■ OBJECTIVE A: Format as a numbered list the lines of the listing, running from the line containing "The image size is (1165, 626)." down through the end of the listing, omitting blank lines.

■ SUPPLIED TEXT:
□ □ □ □
On Monday night, the New York Metropolitan Opera opened its 2019-2020 season with a new production of George Gershwin’s Porgy and Bess. This production has a particular distinction in that it is the first ever based on a critically researched and authoritative performance edition of Gershwin’s score, the product of 20 years of work led by musicologist Wayne Shirley, who is currently at the University of Michigan’s Gershwin Initiative.

There is no doubt that the poignant love story of the crippled beggar Porgy and the beautiful but abused and addicted Bess, and the suffering and struggle of the African American working class community of Charleston’s Catfish Row, is among the world’s most beloved operas and Gershwin’s masterpiece.

Catfish Row in new Metropolitan Opera production of Porgy and Bess [Photo: Metropolitan Opera]

Yet the fact that the current production is the first in 29 years to be staged by the country’s most prestigious opera house is indicative of the trials and tribulations that have confronted the work since it premiered on Broadway in October 1935. These have come not from the broad public, which has embraced the opera (and many of its numbers) since its inception, thrilled by its glorious and complex music and moved by its deeply democratic ethos, but from within certain more privileged constituencies—the American classical music establishment, academia, sections of the black professional upper-middle class, including certain African American artists, composers, writers and actors.

Gershwin, the prolific composer—along with his lyricist brother Ira—of hit Broadway musicals and dozens of memorable songs that have become part of the Great American Songbook, rejected the artificial separation of popular music from “serious” or “classical” music. He wrote concert classics that incorporated elements of jazz such as Rhapsody in Blue, the Concerto in F and An American in Paris, which have become part of the symphonic repertoire the world over. He called his Porgy a “folk opera” and deliberately had it debut on Broadway in order to appeal to a broader audience. But what he wrote was a musically dense and dramatically powerful opera in the full sense of the word.

One example of the dismissal of Porgy by much of the American music establishment was a savage review of a production at the New York City Opera written in March of 1965 by the then-music critic of the New York Times Harold C. Schonberg. He wrote:

“Porgy and Bess”—Gershwin, you know—seems to have taken root as an American classic, and everybody accepts it as a kind of masterpiece. It turned up last night as given by the New York City Opera Company. All I can say is that it is a wonder that anybody can take it seriously.

It is not a good opera, it is not a good anything, though it has a half-dozen or so pretty tunes in it: and in light of recent developments it is embarrassing. “Porgy and Bess” contains as many stereotypes in its way as “Uncle Tom’s Cabin.”
□ □ □ □
■ OBJECTIVE B:
Answer these questions from the Porgy and Bess passage:
(i) Which musicologist led the work on the performance edition of Gershwin's score?
(ii) In what month and year did the opera premiere on Broadway?
(iii) Who wrote the 1965 review of the New York City Opera production?

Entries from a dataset
□ □ □ □
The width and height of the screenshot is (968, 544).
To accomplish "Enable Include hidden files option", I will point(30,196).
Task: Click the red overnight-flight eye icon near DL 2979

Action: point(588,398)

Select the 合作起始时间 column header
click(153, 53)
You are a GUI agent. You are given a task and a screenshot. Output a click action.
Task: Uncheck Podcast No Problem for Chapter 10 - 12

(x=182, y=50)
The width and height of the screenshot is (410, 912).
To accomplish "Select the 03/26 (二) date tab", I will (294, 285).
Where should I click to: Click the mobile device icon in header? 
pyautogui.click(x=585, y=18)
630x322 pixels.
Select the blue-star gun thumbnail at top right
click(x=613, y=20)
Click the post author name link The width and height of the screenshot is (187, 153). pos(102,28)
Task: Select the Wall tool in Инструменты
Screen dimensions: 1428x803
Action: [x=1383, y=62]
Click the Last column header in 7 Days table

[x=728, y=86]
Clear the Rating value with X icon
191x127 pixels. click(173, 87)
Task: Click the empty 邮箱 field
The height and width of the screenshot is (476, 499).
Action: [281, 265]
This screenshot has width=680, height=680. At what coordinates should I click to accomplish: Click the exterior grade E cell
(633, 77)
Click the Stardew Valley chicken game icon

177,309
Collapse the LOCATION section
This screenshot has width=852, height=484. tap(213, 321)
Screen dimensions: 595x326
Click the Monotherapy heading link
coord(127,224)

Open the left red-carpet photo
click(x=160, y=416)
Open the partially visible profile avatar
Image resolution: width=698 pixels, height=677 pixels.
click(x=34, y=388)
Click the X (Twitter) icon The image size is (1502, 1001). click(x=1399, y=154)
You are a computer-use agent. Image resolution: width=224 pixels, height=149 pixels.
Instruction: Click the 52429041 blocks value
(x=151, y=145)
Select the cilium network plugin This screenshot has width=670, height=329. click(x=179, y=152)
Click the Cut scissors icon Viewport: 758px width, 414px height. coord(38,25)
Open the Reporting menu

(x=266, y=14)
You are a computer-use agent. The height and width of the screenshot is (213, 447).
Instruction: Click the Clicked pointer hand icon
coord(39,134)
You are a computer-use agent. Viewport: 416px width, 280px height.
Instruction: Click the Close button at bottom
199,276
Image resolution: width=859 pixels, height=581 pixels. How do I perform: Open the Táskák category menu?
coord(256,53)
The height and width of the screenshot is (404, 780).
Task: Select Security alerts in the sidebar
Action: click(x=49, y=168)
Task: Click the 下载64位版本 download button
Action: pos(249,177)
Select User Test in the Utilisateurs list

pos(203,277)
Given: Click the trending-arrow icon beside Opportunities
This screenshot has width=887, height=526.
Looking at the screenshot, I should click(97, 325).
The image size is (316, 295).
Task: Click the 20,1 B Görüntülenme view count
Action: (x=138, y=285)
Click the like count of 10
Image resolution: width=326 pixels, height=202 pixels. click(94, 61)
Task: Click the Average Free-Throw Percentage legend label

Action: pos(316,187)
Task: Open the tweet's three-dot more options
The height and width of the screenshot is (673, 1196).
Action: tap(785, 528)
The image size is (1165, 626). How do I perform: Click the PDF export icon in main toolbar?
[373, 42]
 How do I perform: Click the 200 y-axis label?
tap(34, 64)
□ □ □ □
■ EXERCISE RESPONSE A:
1. The image size is (1165, 626). How do I perform: Click the PDF export icon in main toolbar?
2. [373, 42]
3.  How do I perform: Click the 200 y-axis label?
4. tap(34, 64)

■ EXERCISE RESPONSE B:
(i) Wayne Shirley
(ii) October 1935
(iii) Harold C. Schonberg, then music critic of the New York Times